**Supplied records**
----------

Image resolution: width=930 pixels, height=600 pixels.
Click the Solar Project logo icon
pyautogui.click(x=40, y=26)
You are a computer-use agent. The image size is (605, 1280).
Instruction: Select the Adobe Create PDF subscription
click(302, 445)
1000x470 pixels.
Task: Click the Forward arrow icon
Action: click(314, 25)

----------

**Problem details**
Nothing in the listing above may be altered; transcribe all of it.

**Response**
Image resolution: width=930 pixels, height=600 pixels.
Click the Solar Project logo icon
pyautogui.click(x=40, y=26)
You are a computer-use agent. The image size is (605, 1280).
Instruction: Select the Adobe Create PDF subscription
click(302, 445)
1000x470 pixels.
Task: Click the Forward arrow icon
Action: click(314, 25)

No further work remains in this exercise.